• Work order:
Each record listed below is to be output exactly as written.
+++
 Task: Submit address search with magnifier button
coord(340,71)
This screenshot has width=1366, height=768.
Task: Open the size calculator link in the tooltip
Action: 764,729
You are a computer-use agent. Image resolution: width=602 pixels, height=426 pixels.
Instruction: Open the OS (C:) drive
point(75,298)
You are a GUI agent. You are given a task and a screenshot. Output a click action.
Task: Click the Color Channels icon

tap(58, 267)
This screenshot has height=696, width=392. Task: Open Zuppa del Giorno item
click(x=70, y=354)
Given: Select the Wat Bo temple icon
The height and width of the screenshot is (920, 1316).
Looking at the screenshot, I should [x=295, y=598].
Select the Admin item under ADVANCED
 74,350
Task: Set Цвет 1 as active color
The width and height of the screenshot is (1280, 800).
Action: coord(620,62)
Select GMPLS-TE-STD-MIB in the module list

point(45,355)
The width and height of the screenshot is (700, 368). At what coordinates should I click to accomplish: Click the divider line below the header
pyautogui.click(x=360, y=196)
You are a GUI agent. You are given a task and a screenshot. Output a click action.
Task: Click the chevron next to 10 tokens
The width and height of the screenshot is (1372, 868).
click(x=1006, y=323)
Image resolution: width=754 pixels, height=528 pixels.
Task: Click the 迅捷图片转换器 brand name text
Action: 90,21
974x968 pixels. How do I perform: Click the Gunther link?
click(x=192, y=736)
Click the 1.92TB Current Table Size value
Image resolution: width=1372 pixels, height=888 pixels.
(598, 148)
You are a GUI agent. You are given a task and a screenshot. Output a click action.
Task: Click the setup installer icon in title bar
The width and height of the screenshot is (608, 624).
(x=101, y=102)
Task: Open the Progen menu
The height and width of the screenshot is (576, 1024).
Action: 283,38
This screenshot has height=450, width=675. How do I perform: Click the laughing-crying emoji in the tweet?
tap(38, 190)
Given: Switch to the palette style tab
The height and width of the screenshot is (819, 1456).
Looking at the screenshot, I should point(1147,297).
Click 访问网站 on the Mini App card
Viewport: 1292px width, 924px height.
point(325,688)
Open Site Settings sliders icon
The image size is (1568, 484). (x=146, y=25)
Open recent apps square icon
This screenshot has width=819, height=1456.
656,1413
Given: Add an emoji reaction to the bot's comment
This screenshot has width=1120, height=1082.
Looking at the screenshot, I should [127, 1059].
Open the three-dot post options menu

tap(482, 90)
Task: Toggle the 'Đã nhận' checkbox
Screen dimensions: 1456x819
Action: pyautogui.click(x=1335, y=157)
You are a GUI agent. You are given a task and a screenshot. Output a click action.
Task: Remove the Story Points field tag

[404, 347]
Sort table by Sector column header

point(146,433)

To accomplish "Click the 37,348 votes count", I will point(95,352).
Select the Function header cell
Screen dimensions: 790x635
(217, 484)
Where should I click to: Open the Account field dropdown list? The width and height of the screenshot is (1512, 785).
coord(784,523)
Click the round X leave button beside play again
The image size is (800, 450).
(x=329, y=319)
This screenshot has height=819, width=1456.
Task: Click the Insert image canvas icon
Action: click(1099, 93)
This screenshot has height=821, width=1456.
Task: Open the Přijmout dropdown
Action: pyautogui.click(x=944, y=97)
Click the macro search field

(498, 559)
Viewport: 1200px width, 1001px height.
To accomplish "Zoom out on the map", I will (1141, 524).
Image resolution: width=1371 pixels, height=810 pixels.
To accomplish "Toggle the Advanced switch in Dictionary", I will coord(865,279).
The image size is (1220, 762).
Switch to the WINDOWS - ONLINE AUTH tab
+++
• Completed task:
 Task: Submit address search with magnifier button
coord(340,71)
This screenshot has width=1366, height=768.
Task: Open the size calculator link in the tooltip
Action: 764,729
You are a computer-use agent. Image resolution: width=602 pixels, height=426 pixels.
Instruction: Open the OS (C:) drive
point(75,298)
You are a GUI agent. You are given a task and a screenshot. Output a click action.
Task: Click the Color Channels icon

tap(58, 267)
This screenshot has height=696, width=392. Task: Open Zuppa del Giorno item
click(x=70, y=354)
Given: Select the Wat Bo temple icon
The height and width of the screenshot is (920, 1316).
Looking at the screenshot, I should [x=295, y=598].
Select the Admin item under ADVANCED
 74,350
Task: Set Цвет 1 as active color
The width and height of the screenshot is (1280, 800).
Action: coord(620,62)
Select GMPLS-TE-STD-MIB in the module list

point(45,355)
The width and height of the screenshot is (700, 368). At what coordinates should I click to accomplish: Click the divider line below the header
pyautogui.click(x=360, y=196)
You are a GUI agent. You are given a task and a screenshot. Output a click action.
Task: Click the chevron next to 10 tokens
The width and height of the screenshot is (1372, 868).
click(x=1006, y=323)
Image resolution: width=754 pixels, height=528 pixels.
Task: Click the 迅捷图片转换器 brand name text
Action: 90,21
974x968 pixels. How do I perform: Click the Gunther link?
click(x=192, y=736)
Click the 1.92TB Current Table Size value
Image resolution: width=1372 pixels, height=888 pixels.
(598, 148)
You are a GUI agent. You are given a task and a screenshot. Output a click action.
Task: Click the setup installer icon in title bar
The width and height of the screenshot is (608, 624).
(x=101, y=102)
Task: Open the Progen menu
The height and width of the screenshot is (576, 1024).
Action: 283,38
This screenshot has height=450, width=675. How do I perform: Click the laughing-crying emoji in the tweet?
tap(38, 190)
Given: Switch to the palette style tab
The height and width of the screenshot is (819, 1456).
Looking at the screenshot, I should point(1147,297).
Click 访问网站 on the Mini App card
Viewport: 1292px width, 924px height.
point(325,688)
Open Site Settings sliders icon
The image size is (1568, 484). (x=146, y=25)
Open recent apps square icon
This screenshot has width=819, height=1456.
656,1413
Given: Add an emoji reaction to the bot's comment
This screenshot has width=1120, height=1082.
Looking at the screenshot, I should [127, 1059].
Open the three-dot post options menu

tap(482, 90)
Task: Toggle the 'Đã nhận' checkbox
Screen dimensions: 1456x819
Action: pyautogui.click(x=1335, y=157)
You are a GUI agent. You are given a task and a screenshot. Output a click action.
Task: Remove the Story Points field tag

[404, 347]
Sort table by Sector column header

point(146,433)

To accomplish "Click the 37,348 votes count", I will point(95,352).
Select the Function header cell
Screen dimensions: 790x635
(217, 484)
Where should I click to: Open the Account field dropdown list? The width and height of the screenshot is (1512, 785).
coord(784,523)
Click the round X leave button beside play again
The image size is (800, 450).
(x=329, y=319)
This screenshot has height=819, width=1456.
Task: Click the Insert image canvas icon
Action: click(1099, 93)
This screenshot has height=821, width=1456.
Task: Open the Přijmout dropdown
Action: pyautogui.click(x=944, y=97)
Click the macro search field

(498, 559)
Viewport: 1200px width, 1001px height.
To accomplish "Zoom out on the map", I will (1141, 524).
Image resolution: width=1371 pixels, height=810 pixels.
To accomplish "Toggle the Advanced switch in Dictionary", I will coord(865,279).
The image size is (1220, 762).
Switch to the WINDOWS - ONLINE AUTH tab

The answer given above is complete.